◆ Objective: Please rewrite as a numbered list the lines from the one containing "You are a GUI" through the one containing "click(916, 568)", skipping any blank lines.

◆ Dataset entries:
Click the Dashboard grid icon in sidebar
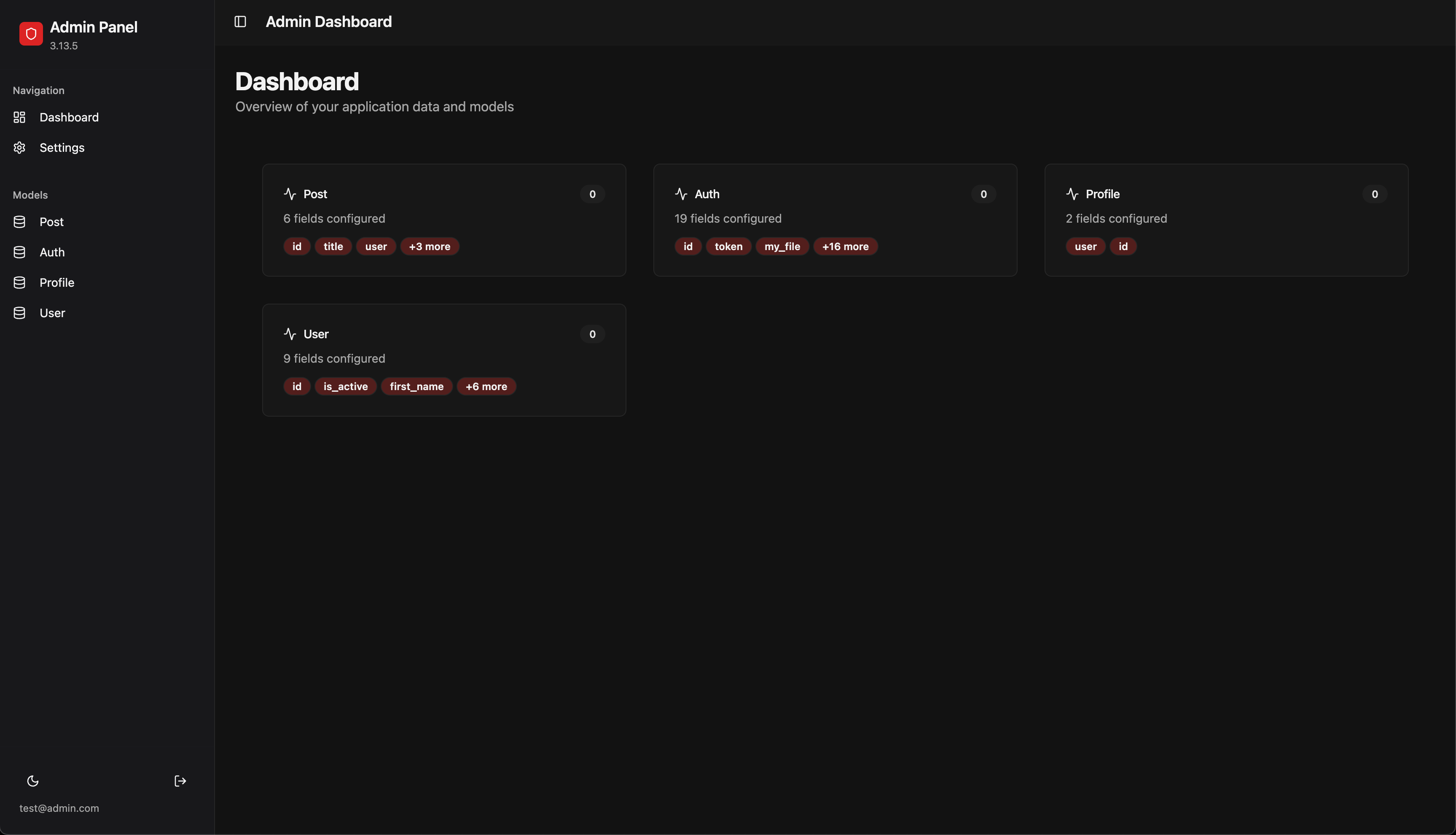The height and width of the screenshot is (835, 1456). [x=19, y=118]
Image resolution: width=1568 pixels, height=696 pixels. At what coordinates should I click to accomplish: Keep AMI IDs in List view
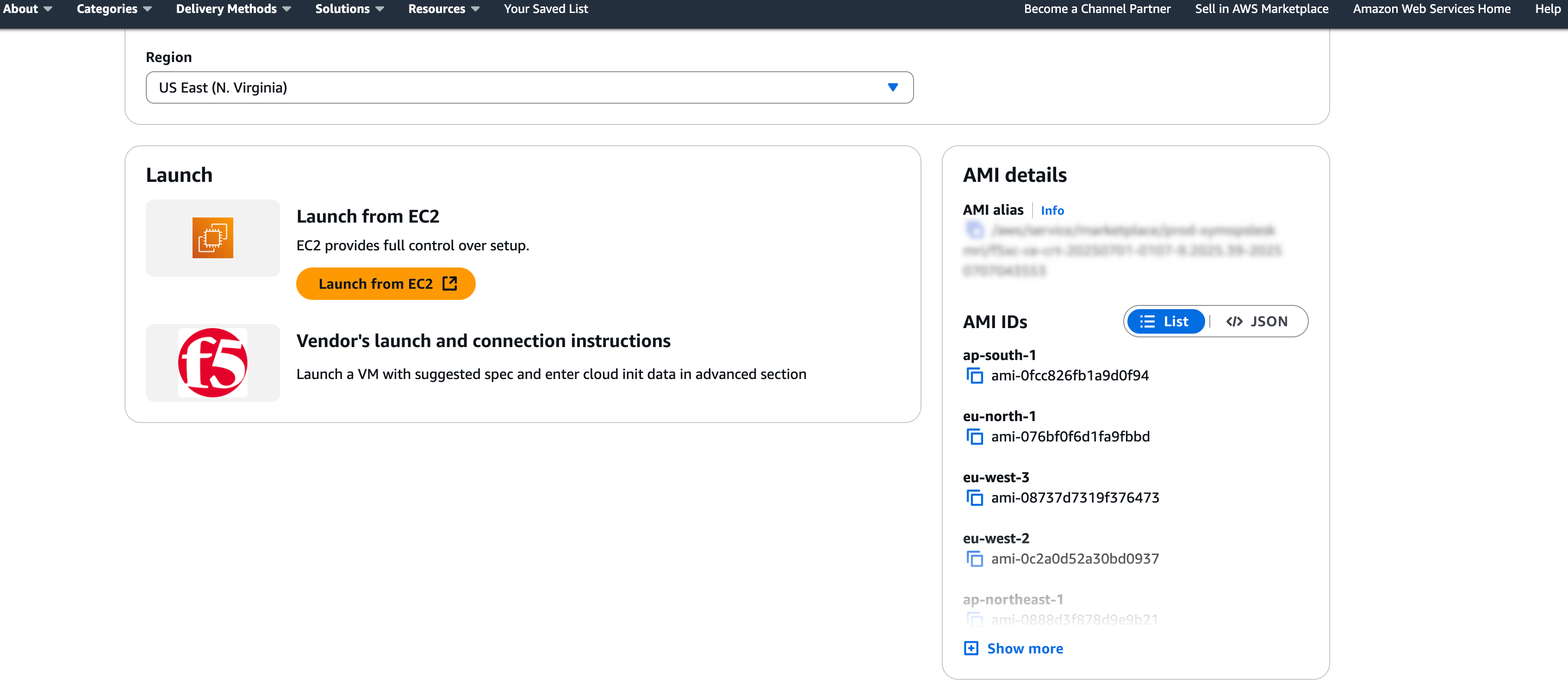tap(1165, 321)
==
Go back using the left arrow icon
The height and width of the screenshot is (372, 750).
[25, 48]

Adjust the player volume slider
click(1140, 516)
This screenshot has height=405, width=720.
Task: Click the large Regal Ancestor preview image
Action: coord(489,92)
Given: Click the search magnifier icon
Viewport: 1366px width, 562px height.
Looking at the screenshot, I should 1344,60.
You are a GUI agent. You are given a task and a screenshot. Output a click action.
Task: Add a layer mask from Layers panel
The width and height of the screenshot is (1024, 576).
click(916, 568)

◆ Answer for this exercise:
1. You are a GUI agent. You are given a task and a screenshot. Output a click action.
2. Task: Add a layer mask from Layers panel
3. The width and height of the screenshot is (1024, 576).
4. click(916, 568)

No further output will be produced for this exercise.